Governing Council’s latest hold left the next move wide open for March
The Bank of Canada’s January 28 summary of deliberations puts mortgage professionals on notice that the next rate move – up or down – remains “unusually difficult” to call, even as the policy rate stayed at 2.25%.
With the next decision due March 18, the document underlines just how little guidance the Governing Council feel able to give on timing or direction.
Rather than signaling a clear path to cuts, the council emphasized that heightened uncertainty has broadened the range of outcomes that could force a rethink of its outlook.
The summary said it is “unusually difficult to effectively assign weights and probabilities to the various risks surrounding the outlook,” pointing to geopolitical shocks, the Canada-United States-Mexico Agreement (CUSMA) review and Canada’s adjustment to US tariffs.
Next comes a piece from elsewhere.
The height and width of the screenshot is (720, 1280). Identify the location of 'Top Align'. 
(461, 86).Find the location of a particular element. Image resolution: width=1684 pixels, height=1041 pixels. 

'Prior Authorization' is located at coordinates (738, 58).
Council members agreed the economy remains in excess supply and projected modest GDP growth of 1.1% in 2026 and 1.5% in 2027, with inflation close to the 2% target.
They noted that “geopolitical tensions and US trade policy remains unpredictable, and uncertainty about how the Canadian economy would adjust remains elevated,” concluding they need to “maintain optionality in setting monetary policy.”
BoC struggles to map next move
The summary reaffirms that the 2.25% policy rate sits on the stimulative side of the Bank’s neutral range and would stay there “conditional on the economy evolving in line with their outlook.”
At the same time, members warned that costs from reconfigured supply chains, the CUSMA review and sector‑specific tariff shocks could either dampen growth or push prices higher.
In a year‑end speech, governor Tiff Macklem already described 2.25% as “at about the right level” to support modest growth while keeping inflation near target, adding that “inflationary pressures continue to be contained despite added costs related to the reconfiguration of trade,” even as the economy remains in “a period of structural adjustment,” he said.
Statistics Canada reported the jobless rate fell to 6.5% in January, its lowest since 2024, but the decline was driven by fewer Canadians seeking work—fueling expectations that the Bank of Canada will hold rates steady through 2026.https://t.co/wgGt9nK589
— Canadian Mortgage Professional Magazine (@CMPmagazine) February 6, 2026
Mortgage market read a plateau, not a pivot
Economists broadly expect the overnight rate to hold near 2.25% through 2026, arguing that a soft but not collapsing economy calls for stability rather than new stimulus or a quick return to hikes.
Some warned that failure of CUSMA negotiations or a deeper trade shock could still pull the Bank deeper into stimulative territory, while a successful deal and firmer growth might justify a gradual move back toward a 2.75% neutral setting.
Ontario brokers critical of the January hold warned that leaving rates unchanged risks deepening housing softness and keeping renewal pain elevated for existing owners, even as national metrics look contained, they said.